Они направились к автобусной остановке, но не успели дойти, как появился автобус, забрал ожидавших здесь немногочисленных пассажиров и, фыркая, укатил прочь, оставив Ника, и Валю в ранних осенних сумерках на широком шоссе среди темных пустырей.
— Придется ждать еще добрых десять минут, пока подойдет следующий, сказал Ник.
Валя огорченно согласилась, но потом сказала, что за это время она может дойти и пешком: ее друзья, к которым она приглашена в гости, живут на Ломоносовском проспекте, это совсем недалеко отсюда. Ник приуныл, подумав, что ему предстоит остаться одному в этой безлюдной тишине, и спросил, нельзя ли проводить ее — он может сесть в автобус и на другой остановке.

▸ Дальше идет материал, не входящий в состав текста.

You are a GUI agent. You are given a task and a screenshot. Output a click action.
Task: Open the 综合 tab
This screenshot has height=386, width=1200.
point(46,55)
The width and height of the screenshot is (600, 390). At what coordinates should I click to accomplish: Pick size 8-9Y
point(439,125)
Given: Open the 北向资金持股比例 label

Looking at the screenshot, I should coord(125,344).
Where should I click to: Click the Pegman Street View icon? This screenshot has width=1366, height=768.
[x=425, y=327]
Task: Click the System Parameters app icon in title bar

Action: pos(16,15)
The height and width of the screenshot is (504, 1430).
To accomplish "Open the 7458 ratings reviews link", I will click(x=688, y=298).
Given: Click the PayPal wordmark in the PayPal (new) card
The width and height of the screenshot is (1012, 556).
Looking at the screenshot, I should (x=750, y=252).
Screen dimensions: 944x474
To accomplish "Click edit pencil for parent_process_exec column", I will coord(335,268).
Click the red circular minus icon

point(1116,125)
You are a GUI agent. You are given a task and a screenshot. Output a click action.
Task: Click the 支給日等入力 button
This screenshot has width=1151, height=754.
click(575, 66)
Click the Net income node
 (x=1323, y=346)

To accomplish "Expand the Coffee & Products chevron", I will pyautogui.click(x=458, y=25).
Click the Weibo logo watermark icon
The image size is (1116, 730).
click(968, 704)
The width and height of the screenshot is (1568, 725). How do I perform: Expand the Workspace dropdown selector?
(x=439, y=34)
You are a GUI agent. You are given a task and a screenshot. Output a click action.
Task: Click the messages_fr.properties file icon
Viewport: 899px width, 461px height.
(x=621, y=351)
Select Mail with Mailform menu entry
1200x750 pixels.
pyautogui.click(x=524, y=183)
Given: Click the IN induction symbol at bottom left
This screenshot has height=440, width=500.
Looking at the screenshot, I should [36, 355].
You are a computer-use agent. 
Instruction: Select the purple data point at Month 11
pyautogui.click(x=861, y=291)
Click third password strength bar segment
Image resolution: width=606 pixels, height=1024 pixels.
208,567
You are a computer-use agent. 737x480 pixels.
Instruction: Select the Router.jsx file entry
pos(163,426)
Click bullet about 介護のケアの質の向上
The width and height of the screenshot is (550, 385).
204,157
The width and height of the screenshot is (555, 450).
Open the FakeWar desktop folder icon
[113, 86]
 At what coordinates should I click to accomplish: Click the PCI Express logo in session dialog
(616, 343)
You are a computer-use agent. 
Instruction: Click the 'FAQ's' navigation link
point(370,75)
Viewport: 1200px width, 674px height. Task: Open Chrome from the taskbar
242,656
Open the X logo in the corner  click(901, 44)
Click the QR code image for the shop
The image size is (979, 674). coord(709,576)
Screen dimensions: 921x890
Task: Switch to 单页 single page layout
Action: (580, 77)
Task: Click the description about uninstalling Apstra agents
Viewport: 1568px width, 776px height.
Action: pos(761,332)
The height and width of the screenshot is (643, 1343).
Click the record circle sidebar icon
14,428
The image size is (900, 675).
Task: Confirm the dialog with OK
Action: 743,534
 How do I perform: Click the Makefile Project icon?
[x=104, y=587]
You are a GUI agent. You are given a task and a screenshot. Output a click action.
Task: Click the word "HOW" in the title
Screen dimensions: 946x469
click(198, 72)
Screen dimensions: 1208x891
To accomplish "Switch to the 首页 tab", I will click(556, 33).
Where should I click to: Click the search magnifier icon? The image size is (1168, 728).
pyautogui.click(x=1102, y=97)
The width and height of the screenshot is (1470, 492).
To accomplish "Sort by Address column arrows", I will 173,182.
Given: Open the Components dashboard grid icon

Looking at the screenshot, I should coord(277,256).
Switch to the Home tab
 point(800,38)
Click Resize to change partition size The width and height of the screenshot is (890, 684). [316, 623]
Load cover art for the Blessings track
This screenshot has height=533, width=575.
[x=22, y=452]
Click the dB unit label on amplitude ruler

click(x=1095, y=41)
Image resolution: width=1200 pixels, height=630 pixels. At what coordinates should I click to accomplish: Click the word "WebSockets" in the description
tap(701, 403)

— Please, — сказала она по-английски тоном любезного приглашения, очевидно считая, что то слово во всех его оттенках точно соответствует русскому «пожалуйста». — Как странно, — чуть усмехнулась она, идя рядом с ним по затихшей вечерней улице. — У меня к вам тысяча вопросов, и вот сейчас, когда есть возможность спросить вас о чем угодно, я не знаю, с чего начать.
— О чем же вы хотите меня спросить?
— Обо всем! — взволнованно воскликнула Валя. — О физике, о вашей работе, о вашей жизни, о том, как живут ваши друзья в Америке. Что они делают? О чем думают? Что их интересует? Чего они хотят? Как вы стали физиком? И о тысячах других вещей. Иностранцы пишут, что русские необычайно любознательный и любопытный народ. Это правда? Разве другие не стараются узнать побольше, одни только мы? Для меня, — Валя прижала к груди скрещенные руки, как бы желая подчеркнуть, что речь идет только о ней, — для меня желание знать — это как голод! — пылко воскликнула она и тут же, спохватившись, рассмеялась. — Я так много болтаю, что не даю вам и слова сказать! Но знаете, я не могу понять одного. Не могу понять и в то же время завидую вам.